Posted on February 17, 2021



Meet Dr Jarishma K Gokul, Lecturer and Microbiome Group Leader in the Department of Plant and Soil Sciences who was appointed to the Faculty of Natural and Agricultural Sciences in January 2021.

Find out more about her:

Q: What do you do at NAS?
A: I am a lecturer in the Department of Plant and Soil Sciences (DePSS), and am based in the Plant Pathology research group. I have enjoyed mentoring and supervising amazing postgraduate researchers at DePSS and the Department of Biochemistry, Genetics and Microbiology, and look forward to the next phase: contributing to the scientific curiosity, motivation, and enthusiasm of the bright young undergraduates I will interact within the coming years. My research focus is on microbial ecology and microbiomes, and involves the expansion of these approaches in soil-seed-plant-food-health microbiome interaction for adaptive research and innovation.

Q: As a new staff member at UP, what stands out for you from UP and NAS?
A: UP is steeped in a successful history of growth and development, and has achieved great regional and international accolades. UP and NAS have been steadily working towards meeting the WHO Sustainable Development Goals and the impacts on health and well-being for the citizens of the world - I am particularly keen on contributing to this in some way, big or small.
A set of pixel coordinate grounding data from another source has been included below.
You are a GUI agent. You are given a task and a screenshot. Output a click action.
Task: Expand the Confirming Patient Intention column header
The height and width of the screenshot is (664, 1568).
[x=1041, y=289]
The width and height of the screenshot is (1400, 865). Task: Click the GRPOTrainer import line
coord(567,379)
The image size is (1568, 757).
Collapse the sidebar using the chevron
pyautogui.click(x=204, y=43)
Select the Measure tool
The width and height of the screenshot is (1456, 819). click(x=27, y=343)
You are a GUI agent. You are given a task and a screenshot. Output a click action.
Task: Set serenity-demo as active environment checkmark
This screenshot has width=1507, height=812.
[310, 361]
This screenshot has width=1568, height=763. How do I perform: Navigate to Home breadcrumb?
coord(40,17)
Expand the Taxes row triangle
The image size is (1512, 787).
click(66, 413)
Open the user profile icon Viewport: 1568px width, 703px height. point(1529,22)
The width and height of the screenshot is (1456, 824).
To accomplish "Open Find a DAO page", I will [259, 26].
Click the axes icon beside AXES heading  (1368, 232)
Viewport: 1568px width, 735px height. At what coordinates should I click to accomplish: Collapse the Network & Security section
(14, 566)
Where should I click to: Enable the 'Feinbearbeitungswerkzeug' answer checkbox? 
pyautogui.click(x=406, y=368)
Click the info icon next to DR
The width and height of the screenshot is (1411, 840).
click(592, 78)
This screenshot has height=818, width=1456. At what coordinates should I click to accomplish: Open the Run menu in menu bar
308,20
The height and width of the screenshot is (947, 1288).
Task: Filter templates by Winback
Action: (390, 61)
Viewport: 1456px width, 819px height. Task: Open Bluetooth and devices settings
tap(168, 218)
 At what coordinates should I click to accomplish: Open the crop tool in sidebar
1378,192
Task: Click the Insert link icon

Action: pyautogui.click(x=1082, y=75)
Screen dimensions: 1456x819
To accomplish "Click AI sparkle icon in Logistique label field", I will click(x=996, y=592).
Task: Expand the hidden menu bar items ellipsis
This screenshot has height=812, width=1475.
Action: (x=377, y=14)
Q: What qualities do you think a good employee should have to be successful?
A: My own opinion of success is that one needs to have the right balance of everything to be both efficient and effective at what one does, whether at work or at play. Balance in soft and hard skills is essential in the work sphere since it highlights technical prowess and the ability to share it and expand upon it in a professional but kind manner.

Q: What is your life philosophy? What do you believe in?
A: I believe in a holistic systems approach to life and science, and everything in between. To me, this encompasses a complete, entire view of a system, the actors within it, and how everything interacts and works together. It ultimately creates a better understanding of the whole being greater than the sum of its parts, but with every player being integral to a system's success.

Q: Where did you study and what is your highest qualification?
A: I obtained my PhD in Polar Microbiology and Glaciology from Aberystwyth University, Wales, the United Kingdom in 2017.

Q: Where were you previously employed?
A: I joined the University of Pretoria in 2018 as a postdoctoral researcher (DST-NRF Innovation Fellow) at the Centre for Microbial Ecology and Genomics, where I worked on Antarctic permafrost and marine microbial ecology, as well as vertebrate gut microbiomes. I then went on to a senior postdoctoral position (DST-NRF Scarce Skills Fellow) in 2020, as a new member of the agrifood-health-microbiome team in Plant Pathology.